Pushing the limits of what is possible

It seems that the time has come to push the limits of what is possible. All state and governmental actors are pointing out that the existing laws have not allowed means to avoid the current situation, that is, the risk of bankruptcy of the ISAPRE. In 2005, a timid attempt was made to make a transformation, but it was quickly forgotten and the improvements had to be financed in the most regressive way that exists: with a VAT increase.

The current situation is the result of the power of actors opposed to better health regulations, of the industry itself, and of the political right-wing. What the ISAPRE is going through is neither more nor less than the product of insurers’ own short-sighted and greedy behavior, which was opposed to installing the principle of solidarity in health in Chile, and to seek mechanisms to make their beneficiaries healthier and less sick. This includes the strengthening of primary health care: massive prevention programs, promotion of individual and collective healthy behaviors, and other such means.

Now, there is a need for fundamental transformation and the creation of a Single Solidarity Fund. Such a transformation must be introduced progressively, slowly but surely, in order for Chile to stop being a country that does not even reach the World Health Organization goal of having a public expenditure on health equivalent to 6 percent of GDP, a country with the highest levels of out-of-pocket spending in the region.

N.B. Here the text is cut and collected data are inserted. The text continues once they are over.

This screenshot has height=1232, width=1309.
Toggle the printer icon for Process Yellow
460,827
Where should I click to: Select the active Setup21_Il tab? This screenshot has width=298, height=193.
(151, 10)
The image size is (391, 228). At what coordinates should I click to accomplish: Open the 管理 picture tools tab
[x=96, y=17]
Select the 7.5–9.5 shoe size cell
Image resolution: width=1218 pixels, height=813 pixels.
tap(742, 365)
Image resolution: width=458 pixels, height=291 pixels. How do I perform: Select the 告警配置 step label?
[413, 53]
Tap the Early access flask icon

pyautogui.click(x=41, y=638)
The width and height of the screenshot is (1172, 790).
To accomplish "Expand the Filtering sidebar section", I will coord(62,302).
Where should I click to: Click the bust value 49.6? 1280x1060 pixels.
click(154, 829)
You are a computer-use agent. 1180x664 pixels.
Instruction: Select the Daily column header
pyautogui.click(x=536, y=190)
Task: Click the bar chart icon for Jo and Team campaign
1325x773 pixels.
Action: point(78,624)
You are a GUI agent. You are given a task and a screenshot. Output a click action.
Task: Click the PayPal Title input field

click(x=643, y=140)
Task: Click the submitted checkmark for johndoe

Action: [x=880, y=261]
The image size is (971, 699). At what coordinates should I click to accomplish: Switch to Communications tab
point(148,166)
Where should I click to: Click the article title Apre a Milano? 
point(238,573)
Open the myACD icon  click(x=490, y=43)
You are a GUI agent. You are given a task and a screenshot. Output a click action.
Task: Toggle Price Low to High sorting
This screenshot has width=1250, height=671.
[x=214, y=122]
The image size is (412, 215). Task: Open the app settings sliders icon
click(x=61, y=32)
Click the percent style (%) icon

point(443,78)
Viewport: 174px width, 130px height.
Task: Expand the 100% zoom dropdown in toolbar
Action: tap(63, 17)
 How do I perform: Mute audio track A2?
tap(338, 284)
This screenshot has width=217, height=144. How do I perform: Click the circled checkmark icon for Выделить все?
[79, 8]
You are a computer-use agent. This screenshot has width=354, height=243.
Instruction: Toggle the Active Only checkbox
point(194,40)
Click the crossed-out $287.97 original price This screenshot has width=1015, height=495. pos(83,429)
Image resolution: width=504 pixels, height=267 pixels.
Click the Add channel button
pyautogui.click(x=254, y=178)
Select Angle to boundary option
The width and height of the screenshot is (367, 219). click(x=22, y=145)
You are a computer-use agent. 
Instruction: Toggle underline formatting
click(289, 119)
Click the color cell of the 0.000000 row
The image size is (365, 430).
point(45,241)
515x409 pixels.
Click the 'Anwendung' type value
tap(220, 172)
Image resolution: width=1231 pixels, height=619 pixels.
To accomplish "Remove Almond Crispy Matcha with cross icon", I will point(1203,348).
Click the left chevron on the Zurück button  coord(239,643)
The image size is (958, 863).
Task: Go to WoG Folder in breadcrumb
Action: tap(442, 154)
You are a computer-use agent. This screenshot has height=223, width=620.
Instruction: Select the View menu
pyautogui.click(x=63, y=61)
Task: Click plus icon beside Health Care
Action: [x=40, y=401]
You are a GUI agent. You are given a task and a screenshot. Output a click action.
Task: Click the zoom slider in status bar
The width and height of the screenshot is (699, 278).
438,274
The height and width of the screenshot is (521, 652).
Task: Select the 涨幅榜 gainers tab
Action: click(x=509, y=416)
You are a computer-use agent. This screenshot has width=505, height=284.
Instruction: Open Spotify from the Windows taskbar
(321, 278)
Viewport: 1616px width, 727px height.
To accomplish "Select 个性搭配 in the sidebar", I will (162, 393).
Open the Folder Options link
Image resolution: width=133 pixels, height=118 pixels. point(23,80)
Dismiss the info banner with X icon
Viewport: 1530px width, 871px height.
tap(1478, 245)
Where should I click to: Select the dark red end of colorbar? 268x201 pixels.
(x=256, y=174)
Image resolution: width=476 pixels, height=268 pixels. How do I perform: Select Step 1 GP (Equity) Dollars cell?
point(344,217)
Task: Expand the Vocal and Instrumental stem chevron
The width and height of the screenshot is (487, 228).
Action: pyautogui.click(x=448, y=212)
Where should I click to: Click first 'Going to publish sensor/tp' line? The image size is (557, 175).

What the Boric administration is proposing is nothing very original, let alone ‘socialist.’  In Germany—which we can hardly call socialist—the social insurance system has a single central fund that gathers all the financing and the prices of benefits are established at the national level through public agencies, effectively creating a single-payer system. Furthermore, contrary to what the voices interested in saving the industry are claiming, FONASA is prepared to manage the great challenge of transforming the system that the whole country, not only ISAPRE beneficiaries, needs.

Such a solution does not involve the creation of a new group inside FONASA, as this would increase the inequity in the public system itself, nor the creation of a general or universal plan in the ISAPRE. The solution that Chile needs is a Single Solidarity Fund that pools the contributions of all Chileans, for the benefit of all. Social injustice must finally be left behind.

Mario Parada Lezcano is a specialist of public health and PHD in Sociology. He is a professor at the School of Medicine of the University of Valparaíso – Chile and a member of ALAMES Chile.